La nuit nuit du 4 février 1989, la vie d’Eric-Emmanuel Schmitt a complètement basculé. Il était entré athée dans le désert et il en est sorti croyant. Cette nuit-là, il a compris que « tout a un sens ». L’expression « tout est justifié » est synonyme de « tout a un sens ».  Une fois devenu croyant, Eric Emmanuel Schmitt a cherché à savoir qui était ce Dieu auquel il croyait désormais. Il a étudié toutes les religions.
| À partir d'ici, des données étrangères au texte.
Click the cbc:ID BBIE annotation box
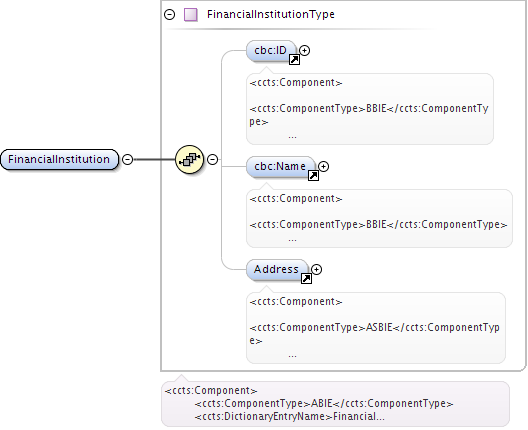This screenshot has height=430, width=528. [x=370, y=109]
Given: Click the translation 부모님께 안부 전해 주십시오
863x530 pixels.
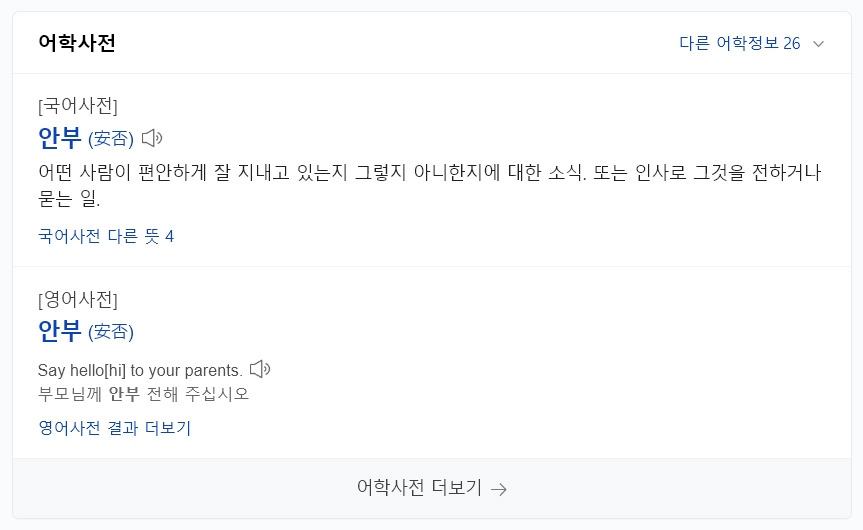Looking at the screenshot, I should [x=143, y=393].
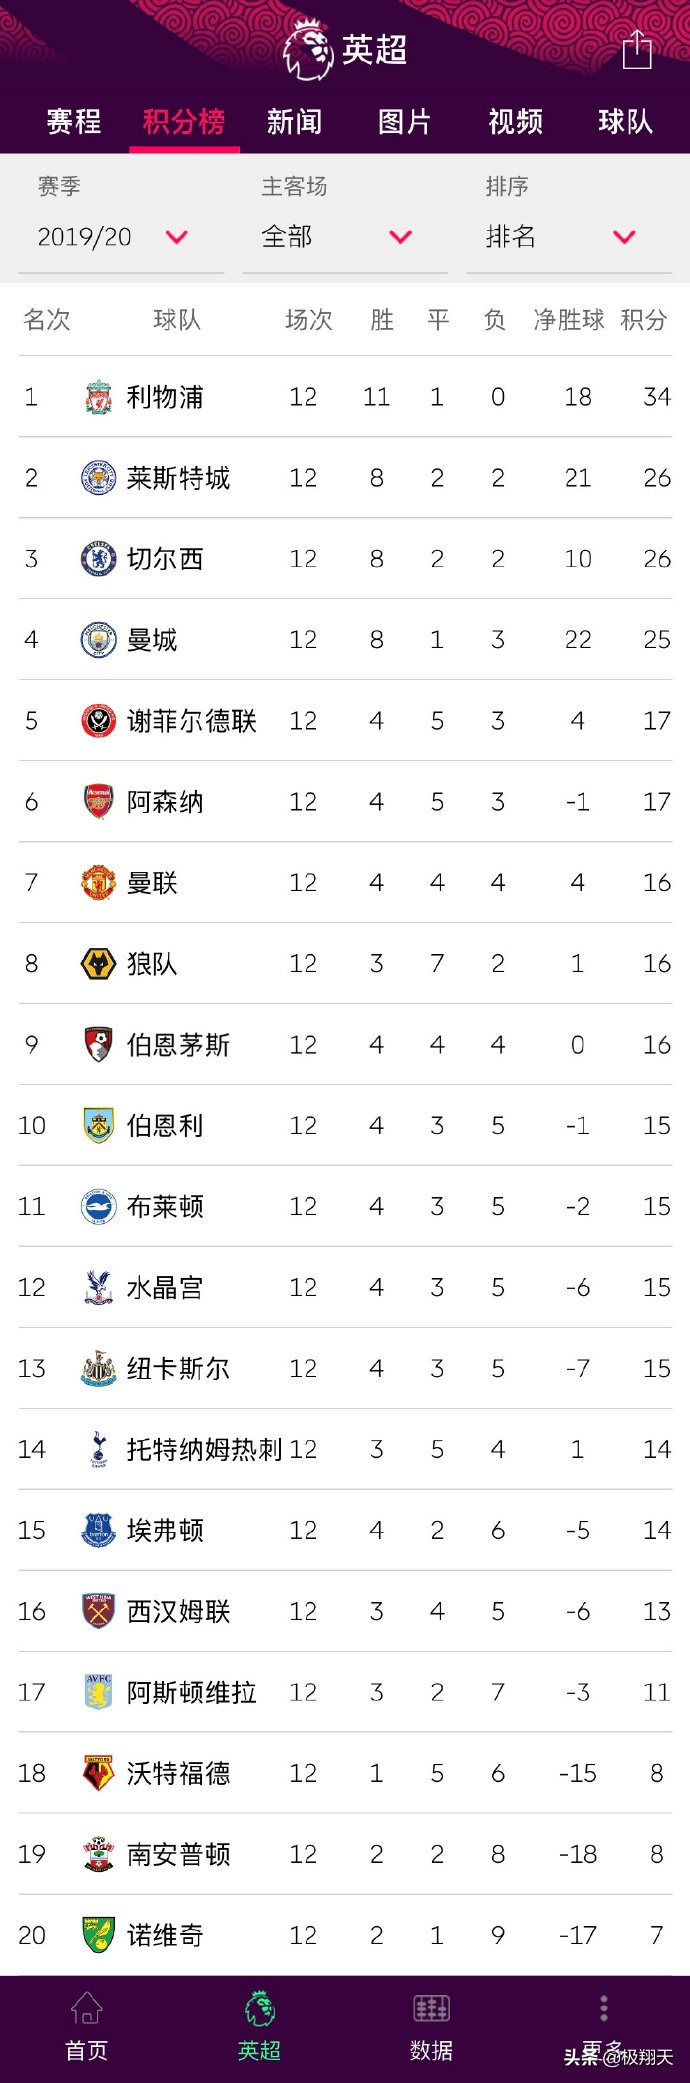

Une nuit (une autre nuit), il a lu les quatre évangiles en entier et il s’est exclamé: « Voilà la vérité; voilà ce qui est vrai. » La nuit où il est devenu croyant et la nuit où il est devenu chrétien nous sont racontées dans la préface de sa pièce de théâtre intitulée : Mes Évangiles.
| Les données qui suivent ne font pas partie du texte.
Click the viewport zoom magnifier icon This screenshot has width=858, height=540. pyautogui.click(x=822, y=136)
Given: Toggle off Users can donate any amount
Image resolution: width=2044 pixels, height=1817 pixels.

Lorsqu’on lit des expériences telles que celle qu’a vécue Eric-Emmanuel Schmitt on se demande spontanément: « Pourquoi lui ; pourquoi pas moi ou un autre ? Pourquoi cette expérience lui est-elle arrivée à lui? » Nous avons presque le sentiment que Dieu est injuste puisqu’il semble privilégier certains de ses enfants, au détriment de d’autres ou même à l’exclusion de d’autres. Pour ma part, je résous cette question par ces mots écrits par le cardinal Albert Vanhoye: « Lorsque Dieu concède une grâce spéciale, elle n’est jamais exclusivement destinée à la personne mais lui est donnée à l’avantage de tous. » (Les lectures bibliques des dimanches, Année A, p. 276)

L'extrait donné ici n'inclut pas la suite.